Work request –
Below are some lines of data. Return all of them as they are.

-- Opening Marker --

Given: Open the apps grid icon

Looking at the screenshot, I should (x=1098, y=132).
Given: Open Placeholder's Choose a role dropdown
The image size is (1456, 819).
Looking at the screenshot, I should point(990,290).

-- Closing Marker --

Response for this exercise –
Given: Open the apps grid icon

Looking at the screenshot, I should (x=1098, y=132).
Given: Open Placeholder's Choose a role dropdown
The image size is (1456, 819).
Looking at the screenshot, I should point(990,290).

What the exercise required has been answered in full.